On the other hand, this performance is a far cry from what holders were expecting, and less than what you should get for such a risky investment. At the time people were really expecting the stock would continue the sort of ascent they had been seeing, and for that reason, most were unwilling to sell or even hedge their positions.
In comparing KK to NF I see some eerie similarities:
(1) a very high P/E on a company that is nevertheless growing fast
(2) a market cap of nearly $2 billion, which falls in the same rough ball park of that awarded to a huge established competitor. For KK I drew a comparison at the time to Hortons, a division of Wendy's corp., with 2000 doughnut stores to KKs 200. Wendy's, with 8000 stores total, had a cap of $3.3 billion on sales that were more than 20 times KKs at the time. Right now Blockbuster has a cap of $3 billion on sales that, you guessed it, are bit over 20 times NFs.)
(3) a CEO concerned with "managing" the stock price with lots of press releases and a quick finger on the split trigger. Since odd-lots no longer cost more to trade, there is exactly one reason to split a $70 stock: to draw in naive investors that perceive it as having gotten cheaper
(4) a "unique" product that people have absolutely fallen in love with; many, many true believers among the stock holders
(5) bears who were too quick to dismiss the strength of the business model and its growth potential (I never dismissed the business, I just said its multiple was too high to offer a high long term return going forward).
Looking at NF vs. KK, I see important differences too, some favorable to NF and some not.
Things that are favorable to NF include:
(1) it is growing sales more than twice as fast as KK was 3 years ago
(2) NF can scale it's business much easier, should the demand be there, than a brick and mortar store can.
Things that are unfavorable to NF are:
(1) NF has no track record of profitability. For KK, there was a solid track record. This can work either way for NF--it could be either much more much less profitable than people currently expect. But uncertainty is bad for a stock, so I count this as a negative.
(2) NF is in a technical field, and so a change to the technological landscape could change its prospects dramatically for the worse at any time. So something that makes VOD come sooner rather than later, or if disposable DVDs get revived, or something else happens, this would be very bad. I can't imagine a technological development that would change it's prospects for the better, since it has 95% of its market already.
(3) A large, well-funded competitor has announced that it intends to adopt the same exact business model. It's tempting to dismiss Blockbuster. After all, Amazon crushed Barnes and Noble. But I'd say there is a key difference. I think Amazon beat B&N largely because of its horizontal diversification strategy. In NF vs. BB online, it will be direct competition in the same narrow market. I'm not saying BB will "win", or will even necessarily be anything but pathetic. But I think it would be equally dangerous to just assume BB online will be pathetic. All BB online has to do to really hurt NF badly is put pricing pressure on them or make them spend much more on advertising. B&N, while losing the war with Amazon, did nearly put Amazon out of business with price-cutting.

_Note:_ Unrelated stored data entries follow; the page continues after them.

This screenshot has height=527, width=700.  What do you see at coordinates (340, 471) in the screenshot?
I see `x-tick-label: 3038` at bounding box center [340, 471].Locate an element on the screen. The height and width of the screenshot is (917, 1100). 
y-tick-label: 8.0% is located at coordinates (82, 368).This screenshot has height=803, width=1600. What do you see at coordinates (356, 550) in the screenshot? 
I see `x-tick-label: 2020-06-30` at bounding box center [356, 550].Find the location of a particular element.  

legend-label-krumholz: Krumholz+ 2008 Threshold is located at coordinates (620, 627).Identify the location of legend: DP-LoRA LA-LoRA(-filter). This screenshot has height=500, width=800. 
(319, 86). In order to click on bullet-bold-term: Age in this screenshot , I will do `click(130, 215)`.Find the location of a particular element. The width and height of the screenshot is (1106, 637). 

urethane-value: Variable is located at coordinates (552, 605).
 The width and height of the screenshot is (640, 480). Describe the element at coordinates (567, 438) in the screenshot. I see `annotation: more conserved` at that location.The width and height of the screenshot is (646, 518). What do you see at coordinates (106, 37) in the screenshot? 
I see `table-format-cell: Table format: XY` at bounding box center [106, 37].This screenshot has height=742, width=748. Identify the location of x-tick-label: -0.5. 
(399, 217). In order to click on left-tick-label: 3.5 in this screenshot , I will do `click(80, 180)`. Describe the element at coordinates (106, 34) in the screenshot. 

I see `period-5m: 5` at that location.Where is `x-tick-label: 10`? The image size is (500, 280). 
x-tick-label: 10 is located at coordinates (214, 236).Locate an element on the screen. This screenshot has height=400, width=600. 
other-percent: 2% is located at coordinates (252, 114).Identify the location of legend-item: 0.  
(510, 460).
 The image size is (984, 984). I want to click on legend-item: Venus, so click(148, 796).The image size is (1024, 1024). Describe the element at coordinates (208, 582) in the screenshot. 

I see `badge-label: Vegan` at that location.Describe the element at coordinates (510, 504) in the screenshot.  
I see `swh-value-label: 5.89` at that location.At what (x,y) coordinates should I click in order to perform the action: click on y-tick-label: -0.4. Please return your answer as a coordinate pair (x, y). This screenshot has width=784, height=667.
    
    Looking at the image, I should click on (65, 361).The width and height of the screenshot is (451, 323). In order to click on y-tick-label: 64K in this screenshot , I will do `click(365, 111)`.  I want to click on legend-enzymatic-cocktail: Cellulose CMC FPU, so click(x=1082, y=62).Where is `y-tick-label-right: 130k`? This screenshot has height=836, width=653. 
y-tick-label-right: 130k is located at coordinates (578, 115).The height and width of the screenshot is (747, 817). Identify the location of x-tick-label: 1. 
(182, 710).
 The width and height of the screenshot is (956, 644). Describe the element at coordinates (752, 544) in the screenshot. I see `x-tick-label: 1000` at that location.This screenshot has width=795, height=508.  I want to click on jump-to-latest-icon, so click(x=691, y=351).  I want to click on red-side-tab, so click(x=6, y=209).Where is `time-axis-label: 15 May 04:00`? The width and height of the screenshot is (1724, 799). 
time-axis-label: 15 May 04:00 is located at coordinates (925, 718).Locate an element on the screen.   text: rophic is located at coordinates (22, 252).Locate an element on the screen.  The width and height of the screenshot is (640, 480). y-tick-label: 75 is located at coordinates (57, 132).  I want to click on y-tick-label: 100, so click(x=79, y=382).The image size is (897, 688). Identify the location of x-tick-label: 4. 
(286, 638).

(4) An event looming in the foreseeable horizon that would require NF to make an uncertain leap into a completely different business model (digital downloads).
The take away message from all this is that when a company has an extremely high multiple, as NF does presently, it can surpass all expectations in terms of business performance for years hence and STILL only go sideways (where "sideways" is defined as performing about the same as the market overall). I honestly think this is the best one can expect from NF over the next few years.